Given problem 1
Pick out each line in the rows below that contains the word "width".

##### Page text

When a user queries the platform, ads can be selected from the index based on their information (e.g., demographics, interests, etc.) and run through our ads prediction system.
For each of the components:
Ad selection
Fetch the top k ads based on relevance (subject to the user context) and bid from the ads index.
Ad prediction
Predict user engagement with the ad (the probability that an action will be taken on the ad if it is shown), given the ad, advertiser, user, and context. Then, it will rank ads based on relevance score and bid.
Auction
An auction takes place to determine which ads to show. The top relevant ads selected by the ad prediction system are given as input to Auction. Auction then looks at total value based on an ad’s bid as well as its relevance score. ==> Ad with the highest value is the winner
The auction total value depends on the factors
Bid:
An advertiser places for that ad. In other words, the amount the advertiser is willing to pay for a given action such as click or purchase.
User engagement rate
An estimate of user engagement with the ad.
Ad quality score
An assessment of the quality of the ad by taking into account feedback from people viewing or hiding the ad.
Budget
The advertiser’s budget for an ad
Ad predicted score is the results of the combination of the user engagement and ad quality score
Ad rank score calculated based on predicted ad score and bid
The ads with the highest ad rank score wins the auction. The cost per engagement(CPE) or cost per click (CPC) will depend on its ad rank score
Pacing
Pacing an ad means evenly spending the ad budget over the selected time period rather than trying to spend all of it at the start of the campaign.
Pacing overcomes this by dynamically changing the bid such that the ad set is evenly spread out throughout the day
The advertiser get maximum ROI on their campaign
It prevents the overall system from having significantly high load at the start of the day
Training data generation
We need to record the action taken on an ad. This component takes user action on the ads (displayed after the auction) and generates positive and negative training examples for the ad prediction component.

##########
##### Exercise inputs

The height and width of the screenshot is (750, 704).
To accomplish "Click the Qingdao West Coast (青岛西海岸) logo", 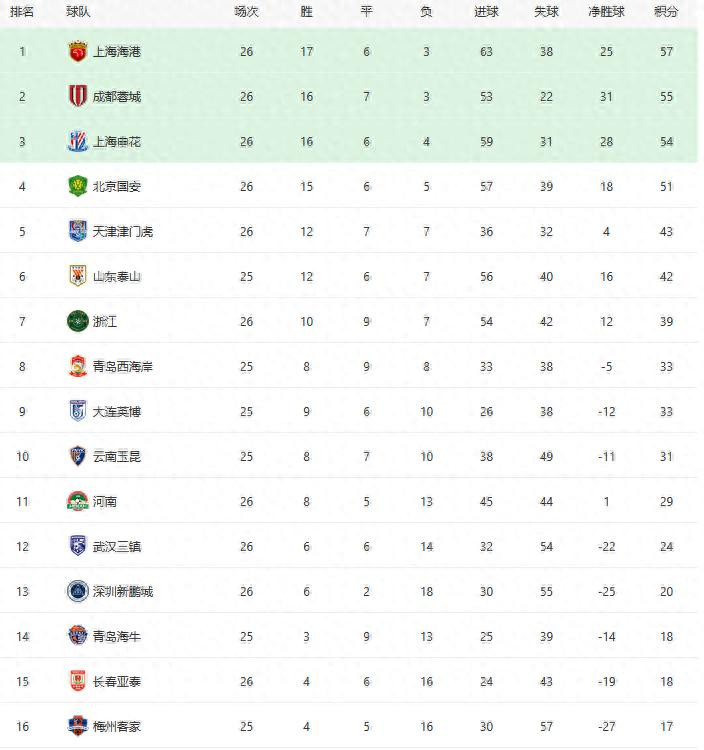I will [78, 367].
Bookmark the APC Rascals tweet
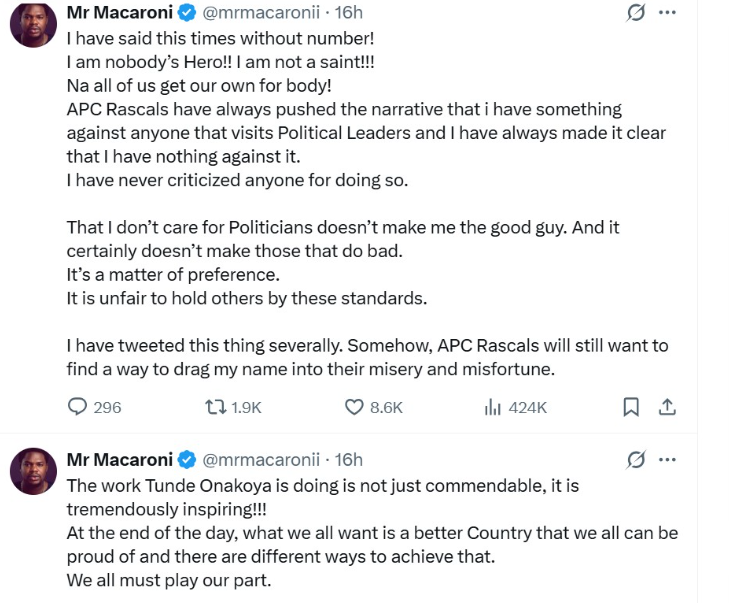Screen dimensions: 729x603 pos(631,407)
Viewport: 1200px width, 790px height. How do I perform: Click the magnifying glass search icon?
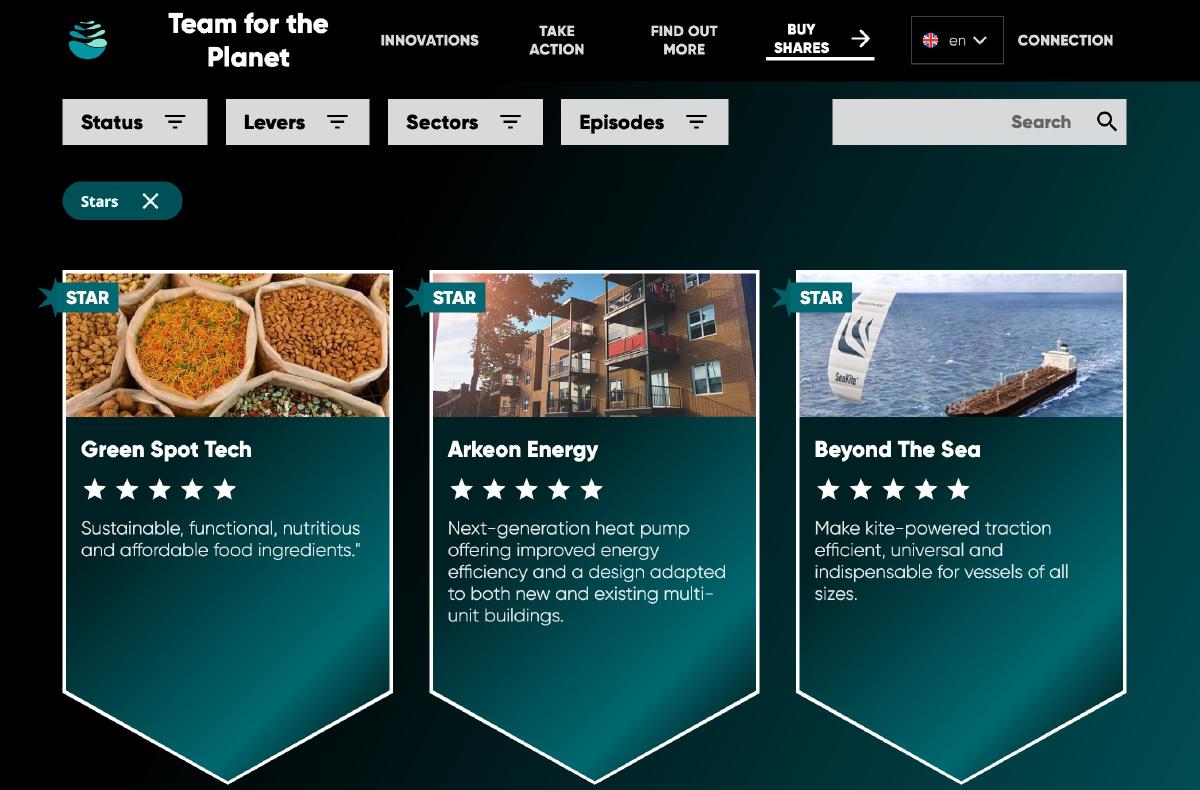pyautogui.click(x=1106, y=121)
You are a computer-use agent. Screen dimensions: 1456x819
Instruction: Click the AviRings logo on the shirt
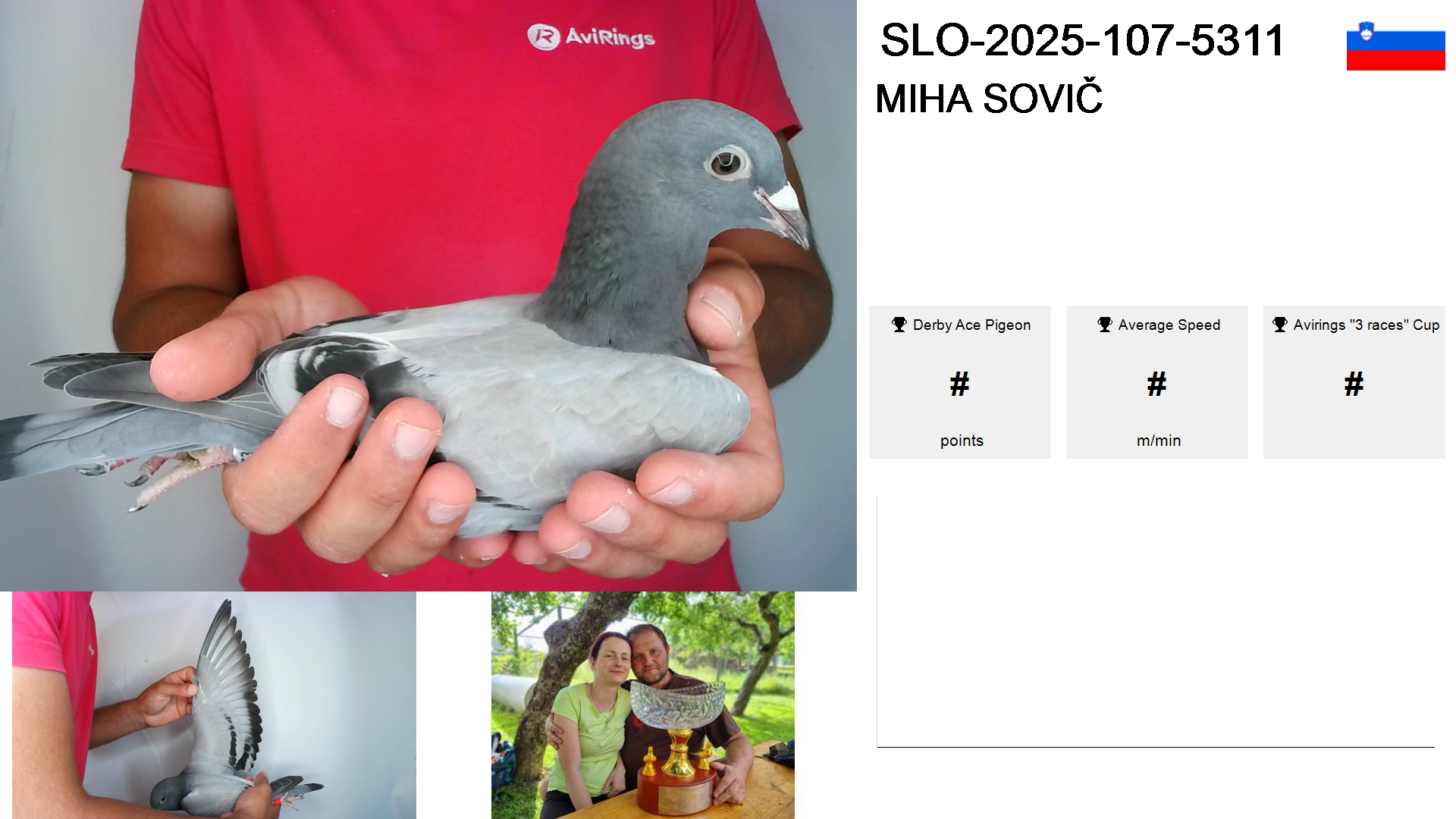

##########

Given problem 2
From the page text above, write out the stretch from "For each of" through "with the ad.".

Full output 1
The height and width of the screenshot is (750, 704).
Viewport: 1200px width, 790px height. How do I perform: Click the magnifying glass search icon?

Full output 2
For each of the components:
Ad selection
Fetch the top k ads based on relevance (subject to the user context) and bid from the ads index.
Ad prediction
Predict user engagement with the ad (the probability that an action will be taken on the ad if it is shown), given the ad, advertiser, user, and context. Then, it will rank ads based on relevance score and bid.
Auction
An auction takes place to determine which ads to show. The top relevant ads selected by the ad prediction system are given as input to Auction. Auction then looks at total value based on an ad’s bid as well as its relevance score. ==> Ad with the highest value is the winner
The auction total value depends on the factors
Bid:
An advertiser places for that ad. In other words, the amount the advertiser is willing to pay for a given action such as click or purchase.
User engagement rate
An estimate of user engagement with the ad.